Entra in campo nella storia di Napoli la Parte di Popolo e la sua articolazione emergente nel corso del Seicento: è il Popolo Civile. Questo aggregato sociale si impadronisce gradualmente delle nuove conoscenze della Modernità: i libri, i musei, le accademie, la filosofia naturale, il diritto, le scienze applicate, la medicina, le arti visive. Si impadronisce dei dirompenti strumenti per comunicare con le folle cittadine - il teatro, le feste, la letteratura, la musica, la pittura e le calcolate e creative devianze del Barocco - ravvivando e manipolando anche culti e tradizioni delle comunità più antiche.
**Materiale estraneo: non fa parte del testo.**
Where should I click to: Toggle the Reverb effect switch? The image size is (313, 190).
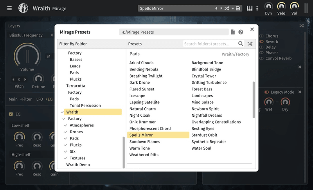pyautogui.click(x=262, y=42)
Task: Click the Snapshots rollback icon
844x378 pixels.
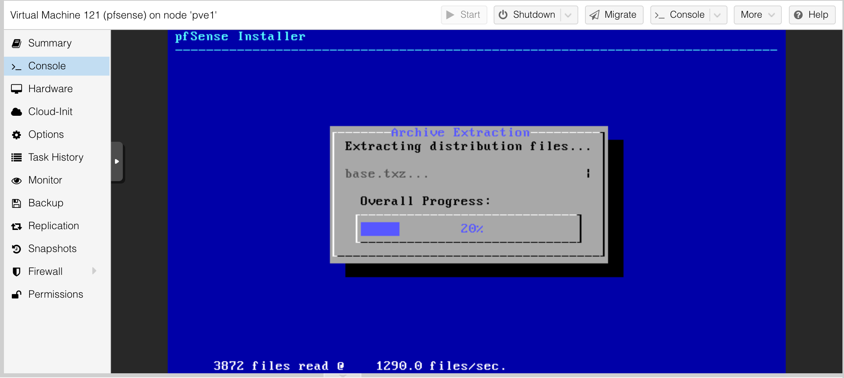Action: (17, 249)
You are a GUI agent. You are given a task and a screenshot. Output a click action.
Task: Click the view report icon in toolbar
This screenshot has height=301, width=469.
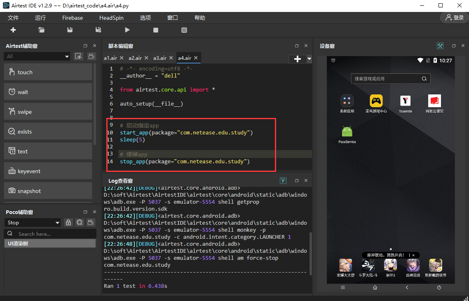pyautogui.click(x=184, y=30)
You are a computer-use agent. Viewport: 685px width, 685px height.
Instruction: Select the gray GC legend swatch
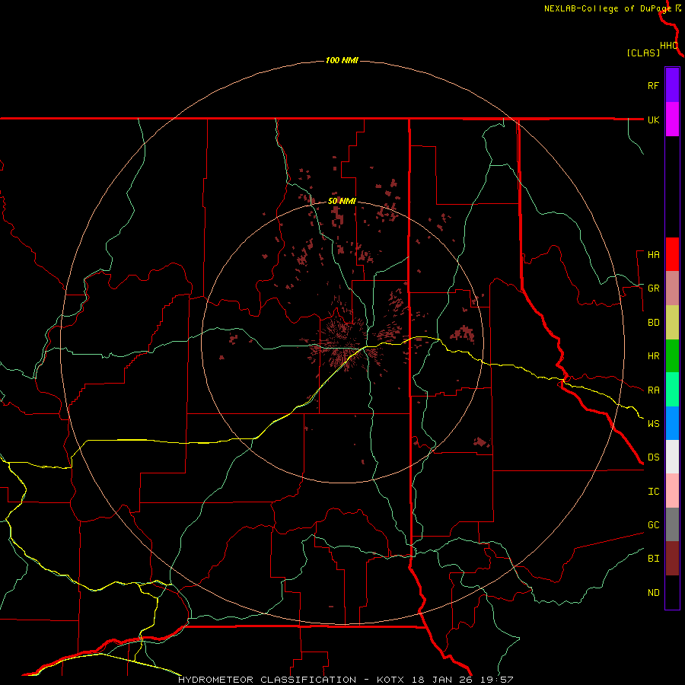672,524
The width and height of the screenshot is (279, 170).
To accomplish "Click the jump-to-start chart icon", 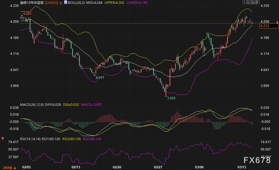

Nel corso del secolo i suoi letterati e curiosi occupano sempre più articolati spazi sociali e politici e si propongono come protagonisti della vita sociale del Regno. Alla fine del secolo le loro élite sono in grado di chiedere la partecipazione al potere politico, al di là del violento ma periclitante controllo delle truppe spagnole, delle comunità religiose, dei mercanti e banchieri fiorentini e genovesi. Il percorso di questo aggregato sociale si accentua a medio Seicento anche attraverso tre crisi – il terremoto del 1631, la rivolta di Masaniello del 1647, la peste del 1656. Questi tre eventi destano l’attenzione di centinaia di osservatori dei paesi europei, producono un’incredibile quantità di testi – storici, politici, fisici, filosofici, medici, letterari, teatrali, teologici, profetici - alterano la composizione sociale della città. Trent’anni di crisi consentono al Popolo Civile di raffinare i suoi studi e la sua etica, di intensificare i contatti con i ricercatori europei e perfino di chiedere, nelle sale del Palazzo reale, un proprio ruolo nella gestione dello stato.